Pour aller plus loin
- 🔝 Retour au guide principal : Nginx : reverse proxy, HTTPS et configuration de A à Z
- Documentation officielle : Guide du load balancing HTTP et module
upstream. - Étape suivante du parcours : durcir la configuration pour la production.
FAQ
Le load balancing nécessite-t-il plusieurs serveurs ?

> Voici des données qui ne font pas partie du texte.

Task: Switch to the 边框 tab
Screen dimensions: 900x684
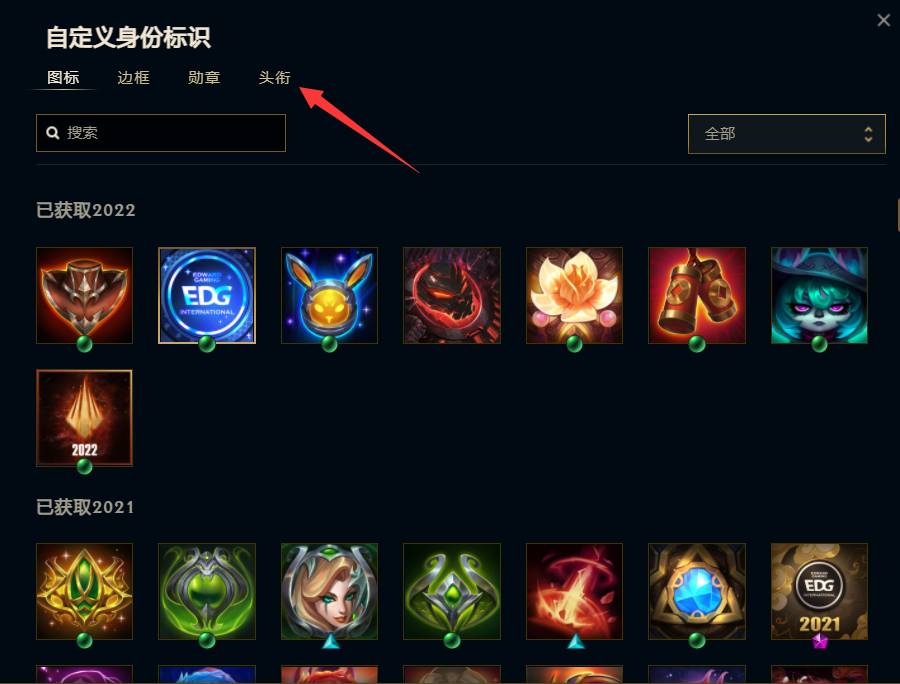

Non. On peut répartir entre plusieurs instances d’une application sur une même machine — c’est même un excellent moyen d’exploiter tous les cœurs d’un VPS, puisqu’un processus Node n’en utilise qu’un. Plusieurs machines deviennent utiles ensuite, pour la résilience et la capacité.
Quelle différence entre tourniquet et least_conn ?
Le tourniquet distribue à tour de rôle sans regarder la charge ; least_conn choisit le backend ayant le moins de connexions actives. Pour des requêtes de durées variables, least_conn équilibre mieux et évite qu’une instance soit engorgée.
Comment garder les sessions utilisateur avec plusieurs backends ?
La meilleure approche est de rendre l’application sans état en stockant les sessions dans une base ou un cache partagé (Redis, base de données). À défaut, ip_hash colle un client à un backend, mais c’est un palliatif qui supporte mal la perte d’une instance.
Le load balancing gère-t-il aussi le basculement (failover) ?
Oui, c’est inhérent à la répartition. Avec max_fails et fail_timeout, un backend qui cesse de répondre est écarté automatiquement, et le serveur marqué backup prend le relais si tous les principaux tombent. Vous obtenez donc la haute disponibilité et la montée en charge avec la même configuration, sans outil supplémentaire — un excellent rapport bénéfice/effort pour un petit déploiement.